English Essay on "Power Breakdown"

At the present time, power is one of the most important things we use every day. It has also become a part of modern life and one cannot think of a world without it. Electricity power has many uses in our day to day life. It is used for lighting rooms, working fans, air conditioners and domestic appliances like using electric stoves, and more. All these provide comfort to people. In factories, machines are worked with the help of power. Essential items like food, cloth, paper and many other things are ultimately linked of power. If power breakdown, survive so difficulties.

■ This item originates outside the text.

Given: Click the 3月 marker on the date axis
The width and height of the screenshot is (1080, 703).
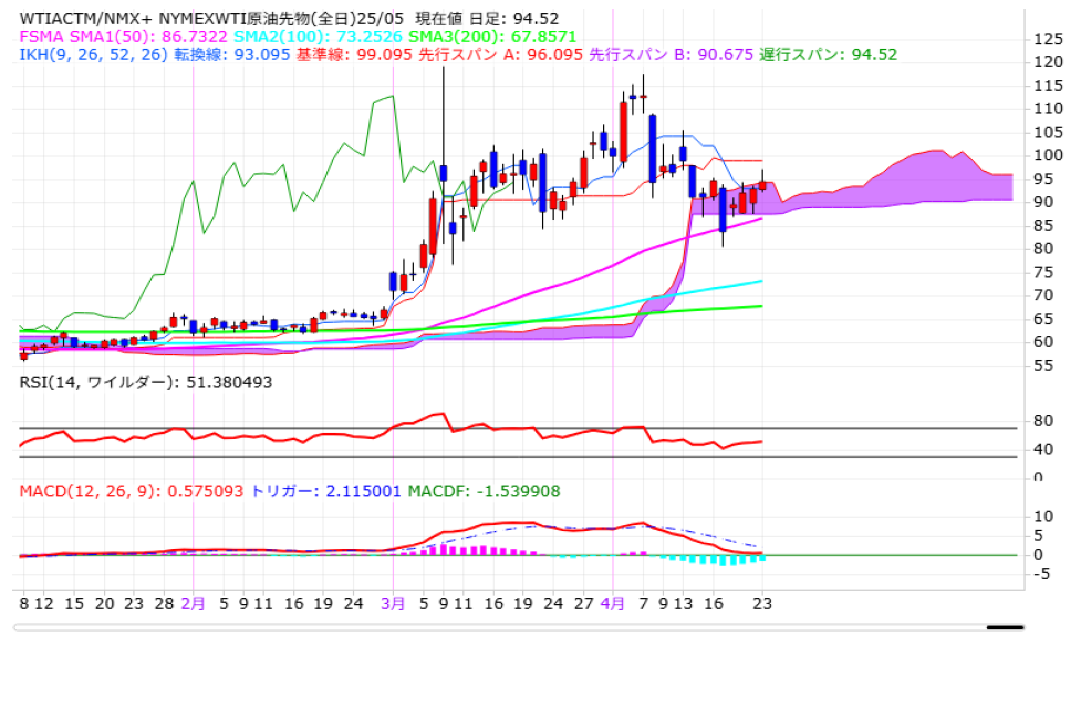Looking at the screenshot, I should pos(394,604).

Pakistan was plunged into darkness after a key power transmission line broke down early on Sunday in an incident being initially blamed on a rebel attack, the newest reminder of the country's crippling energy crisis. The power breakdown, one of the worst Pakistan has experienced, caused electricity to be cut in major cities throughout the country, including the capital Islamabad. This was the major breakdown of the system within the past breakdowns plunging countless cities, towns and villages in Punjab, Khyber Pakhtunkhwa and Balochistan into darkness. A substantial area in Sindh was affected, more that 70 percent of Karachi had plunged into darkness.

However, the spokesman of the Baloch Republican Army, Sarbaz Baloch, claimed that the defunct militant group had carried out the bombing of two 220 kv transmission lines in Notal area of Balochistan's Nasirabad district.(9essay.com) Prime Minister Nawaz Sharif took notice of the power breakdown and issued instructions for the immediate resumption of power supply on an emergency basis. Power supply in many areas was restored after instructions were issued by the prime minister.

Pakistan's electricity distribution system is a complex and delicate web and a major fault at one section often leads to chain reactions and breakdowns of power generation and transmission.

In addition to chronic infrastructure problems, the energy sector is also trapped into a vicious “circular debt” brought on by the dual effect of the government setting low electricity prices and customers failing to pay for it. State utilities therefore lose money, and cannot pay private power generating companies, which in turn cannot pay the oil and gas suppliers, who cut off the supply.

Solving Pakistan's power crisis was a key campaign pledge for Sharif in the run-up to the 2013 general election, and the shortage is heaping fresh pressure on his government.